The sixth mass extinction, which is undoubtedly underway, will in evolutionary terms end the competition within our own species to stop excessing the carrying capacity of the planet. So, unless we can learn to act cooperatively and devise, write, and keep a new social contract, the ecosystems around us will collapse first, suffering and death will enter the land until the biological niche previously occupied by homo sapiens has been taken over by another life form.

Whether this new life form will be a better version of man, homo illumens as I like to call him, or a virus remains to be seen. But we definitely have the possibility to influence this outcome. In any case, evolutionary biologists refer to the process of adaptation to new living conditions as "adaptive radiation": those anatomical or, in the case of humans, cultural traits that are unsustainable are extinguished, while those that ensure survival spread rapidly.

In times of planetary crisis, Earth's history has repeatedly shown that the symbiosis of two species establishes an essential advantage in the struggle for survival - a biological view of the prisoner's dilemma. Those who can overcome the fear of being exploited by others and resist the lure of short-term gains will increase their chances of survival, especially in the coming times of crisis. For this reason, community-based co-living projects that can think about housing, economics, and sometimes education in a decentralized way and live transgenerationally are lights at the end of the tunnel.

A Solution to the Education Crisis is a Solution to the Climate Crisis

In Austria, over 100 co-living projects have been established in the past 10+ years. These initiatives have often more or less succeeded in escaping one aspect of the capitalist system: for example, the rising real estate prices or the compulsion for the nuclear family or the single household to have to purchase every necessity from the screwdriver to the washing machine itself. However, the projects I have encountered fail on one central issue: education.

Here, at least two problems need to be discussed: On the one hand, there are certain educational contents within a society, regardless of whether they are regionally limited or extend globally, which are better provided centrally than having them prepared inefficiently by decentralized institutions, probably in inferior quality, from an overall economic point of view. The central question is how to make ivy-league educational content available to all children and young people, regardless of their location and economic possibilities.

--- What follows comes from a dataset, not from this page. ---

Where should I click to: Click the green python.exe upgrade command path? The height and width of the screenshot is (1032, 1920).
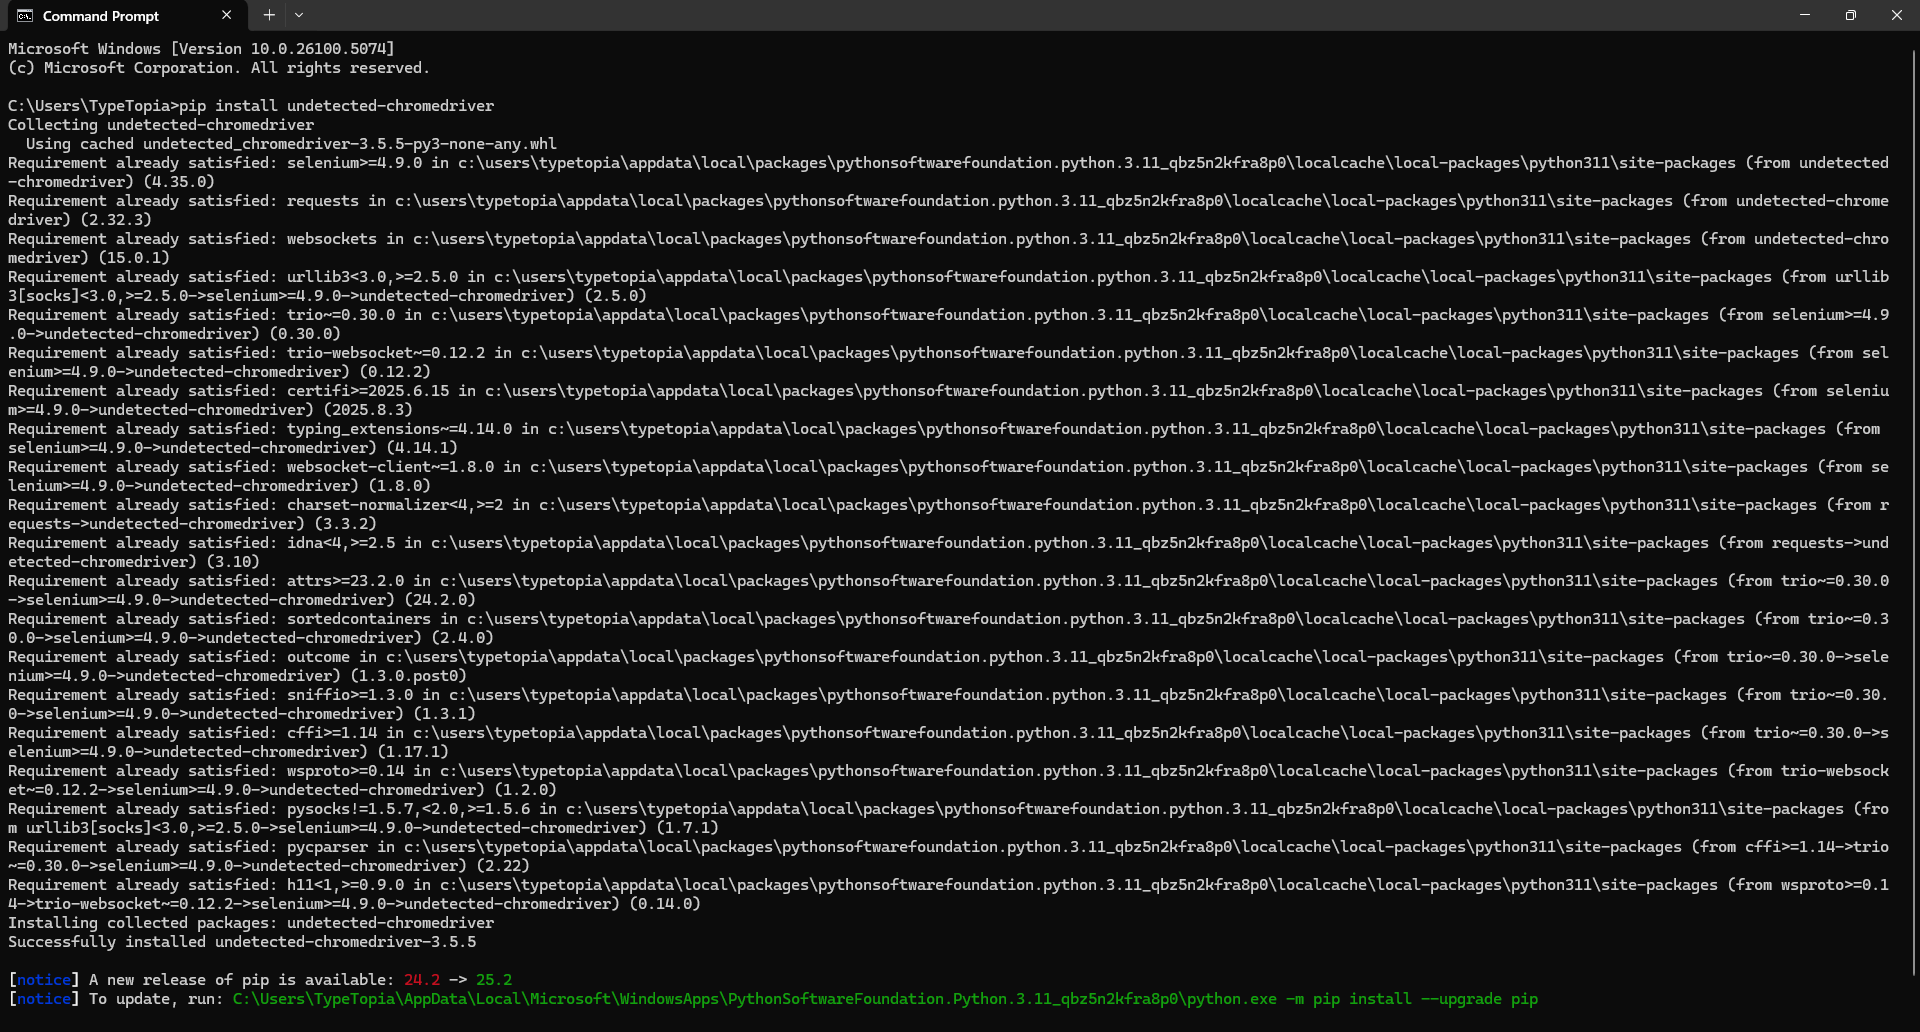tap(884, 999)
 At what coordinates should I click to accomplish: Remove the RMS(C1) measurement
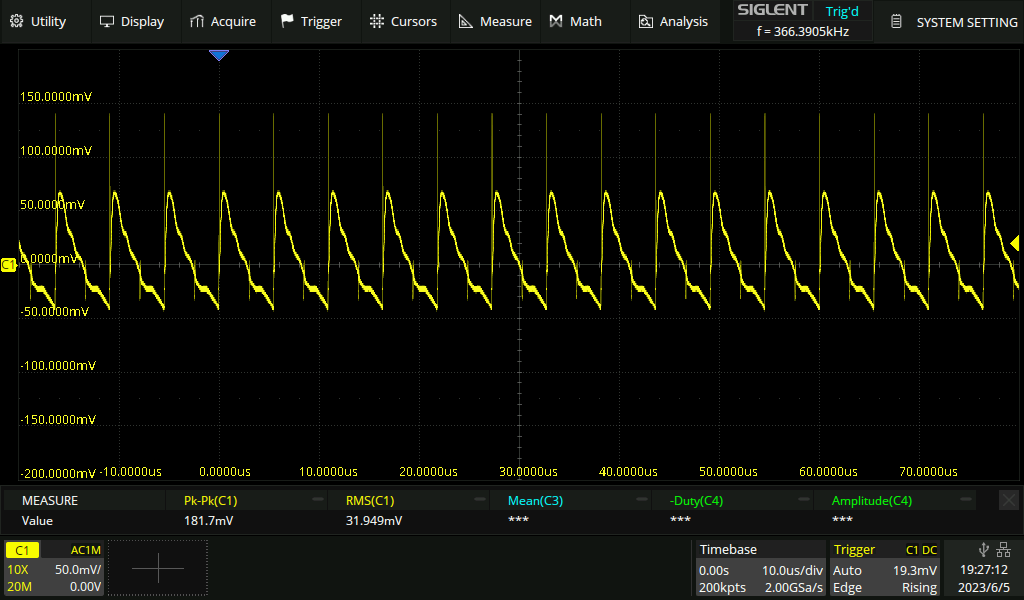480,500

On the other hand, there is educational content such as empathy for oneself, one's fellow man and the planet, which is not to be worked on globally but locally, ideally as a vehicle to create and strengthen deep personal relationships.

Software entrepreneur Martin Ford sums up the central role of education: the greatest risk is that we could face a "perfect storm" - a situation in which technological unemployment and environmental impacts develop roughly in parallel, reinforcing and perhaps even exacerbating each other. But if we can fully embrace advancing technology as a solution while recognizing and addressing its impact on employment and income distribution, the outcome should be far more optimistic. Finding a way through these intertwined forces and shaping a future that provides broad-based security and prosperity may prove to be the greatest challenge of our time.

Understanding education as a public good that must not be influenced by competitive profit or power maximization is the key to finding this path. A conditional universal basic income the basis to enable this access to education. For as psychologist Abraham Maslow wrote back in 1964, the long-term goal of education - as well as psychotherapy, family life, work, society, life itself - is to help people grow to their fullest humanity, to the greatest fulfillment and realization of their highest potentials, to their greatest possible stature. A discussion of what social values we pursue through education is therefore more necessary now than ever before, but no longer sufficient. Parents - whether prisoners or guards - who are willing to offer an alternative to the state-industrial education machine must act.